Dataset entries:
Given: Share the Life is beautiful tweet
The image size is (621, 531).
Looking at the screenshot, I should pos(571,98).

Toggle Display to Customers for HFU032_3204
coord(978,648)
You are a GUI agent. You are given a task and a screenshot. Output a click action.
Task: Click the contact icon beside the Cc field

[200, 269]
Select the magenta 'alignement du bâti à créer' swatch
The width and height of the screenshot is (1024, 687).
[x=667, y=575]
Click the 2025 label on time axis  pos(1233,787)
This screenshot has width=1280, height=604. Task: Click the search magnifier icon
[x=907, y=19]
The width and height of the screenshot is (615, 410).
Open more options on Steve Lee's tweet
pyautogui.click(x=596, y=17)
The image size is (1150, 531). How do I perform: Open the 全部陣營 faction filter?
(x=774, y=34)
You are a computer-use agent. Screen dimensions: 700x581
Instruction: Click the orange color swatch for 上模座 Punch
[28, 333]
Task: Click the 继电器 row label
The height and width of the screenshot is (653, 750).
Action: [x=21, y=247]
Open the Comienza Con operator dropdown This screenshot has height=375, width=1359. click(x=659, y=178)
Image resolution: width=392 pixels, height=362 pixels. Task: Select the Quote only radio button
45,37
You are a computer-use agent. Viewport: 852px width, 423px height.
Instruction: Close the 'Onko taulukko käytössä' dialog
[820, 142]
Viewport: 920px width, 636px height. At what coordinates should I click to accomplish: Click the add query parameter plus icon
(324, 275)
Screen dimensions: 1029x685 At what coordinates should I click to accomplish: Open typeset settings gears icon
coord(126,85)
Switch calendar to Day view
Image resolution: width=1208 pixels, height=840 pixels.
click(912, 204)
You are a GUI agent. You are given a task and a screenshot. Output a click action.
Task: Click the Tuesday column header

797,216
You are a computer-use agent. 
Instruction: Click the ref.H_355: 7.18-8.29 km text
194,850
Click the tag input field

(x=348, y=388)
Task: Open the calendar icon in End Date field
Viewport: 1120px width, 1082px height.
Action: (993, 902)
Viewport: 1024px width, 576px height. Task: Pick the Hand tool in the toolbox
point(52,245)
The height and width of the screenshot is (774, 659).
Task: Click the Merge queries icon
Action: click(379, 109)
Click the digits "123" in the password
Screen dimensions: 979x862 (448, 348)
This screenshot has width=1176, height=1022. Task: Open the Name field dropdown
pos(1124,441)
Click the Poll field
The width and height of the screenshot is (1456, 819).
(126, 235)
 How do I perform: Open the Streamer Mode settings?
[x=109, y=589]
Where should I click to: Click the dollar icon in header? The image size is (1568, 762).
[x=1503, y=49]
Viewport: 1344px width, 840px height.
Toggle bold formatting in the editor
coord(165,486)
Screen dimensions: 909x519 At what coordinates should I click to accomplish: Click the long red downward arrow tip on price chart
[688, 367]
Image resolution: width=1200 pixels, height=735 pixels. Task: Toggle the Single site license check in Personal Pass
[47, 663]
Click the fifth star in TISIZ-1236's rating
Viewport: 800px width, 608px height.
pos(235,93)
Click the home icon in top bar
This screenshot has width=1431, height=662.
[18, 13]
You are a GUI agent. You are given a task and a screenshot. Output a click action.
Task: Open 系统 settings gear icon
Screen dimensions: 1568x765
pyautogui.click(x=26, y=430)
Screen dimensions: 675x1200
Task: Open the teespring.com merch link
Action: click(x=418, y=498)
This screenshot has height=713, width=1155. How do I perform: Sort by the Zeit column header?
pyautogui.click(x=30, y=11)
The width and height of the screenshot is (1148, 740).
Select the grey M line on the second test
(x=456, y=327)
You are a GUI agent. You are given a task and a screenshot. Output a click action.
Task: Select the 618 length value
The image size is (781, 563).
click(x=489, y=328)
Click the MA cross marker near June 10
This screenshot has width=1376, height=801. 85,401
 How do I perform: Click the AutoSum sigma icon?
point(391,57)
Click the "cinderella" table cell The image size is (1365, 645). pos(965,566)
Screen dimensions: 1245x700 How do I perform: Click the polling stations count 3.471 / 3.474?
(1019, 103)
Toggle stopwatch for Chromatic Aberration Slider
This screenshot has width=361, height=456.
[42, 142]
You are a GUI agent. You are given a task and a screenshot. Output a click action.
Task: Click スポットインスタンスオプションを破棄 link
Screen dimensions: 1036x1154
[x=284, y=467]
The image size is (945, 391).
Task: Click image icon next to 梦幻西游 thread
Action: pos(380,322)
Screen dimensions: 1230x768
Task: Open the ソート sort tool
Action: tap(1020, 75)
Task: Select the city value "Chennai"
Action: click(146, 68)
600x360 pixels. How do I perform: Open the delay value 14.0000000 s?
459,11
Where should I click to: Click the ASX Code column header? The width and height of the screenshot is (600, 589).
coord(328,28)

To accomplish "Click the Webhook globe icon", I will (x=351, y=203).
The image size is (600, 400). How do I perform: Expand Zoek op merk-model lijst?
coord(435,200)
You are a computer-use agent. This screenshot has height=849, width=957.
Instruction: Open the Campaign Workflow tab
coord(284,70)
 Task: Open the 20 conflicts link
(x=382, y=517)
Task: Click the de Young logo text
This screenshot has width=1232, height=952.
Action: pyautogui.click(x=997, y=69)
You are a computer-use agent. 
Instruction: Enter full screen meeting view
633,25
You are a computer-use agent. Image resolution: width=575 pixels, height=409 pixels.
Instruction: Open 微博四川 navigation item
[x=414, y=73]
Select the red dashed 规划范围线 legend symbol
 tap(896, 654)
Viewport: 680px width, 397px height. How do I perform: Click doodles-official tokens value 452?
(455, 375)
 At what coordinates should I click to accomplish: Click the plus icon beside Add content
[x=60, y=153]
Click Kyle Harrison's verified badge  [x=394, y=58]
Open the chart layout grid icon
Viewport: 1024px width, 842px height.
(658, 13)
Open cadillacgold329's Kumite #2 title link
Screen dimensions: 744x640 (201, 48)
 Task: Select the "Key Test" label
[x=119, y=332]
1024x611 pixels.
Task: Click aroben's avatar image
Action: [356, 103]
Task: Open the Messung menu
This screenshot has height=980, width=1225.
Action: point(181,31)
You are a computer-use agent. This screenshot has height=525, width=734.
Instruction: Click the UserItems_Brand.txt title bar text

_Description of the task:_
Check each line of the records for the word "computer", and show the lines that contain it.

_Exercise response:_
You are a computer-use agent. Screen dimensions: 700x581
You are a computer-use agent. Viewport: 852px width, 423px height.
You are a computer-use agent. 
You are a computer-use agent. This screenshot has height=849, width=957.
You are a computer-use agent. 
You are a computer-use agent. Image resolution: width=575 pixels, height=409 pixels.
You are a computer-use agent. This screenshot has height=525, width=734.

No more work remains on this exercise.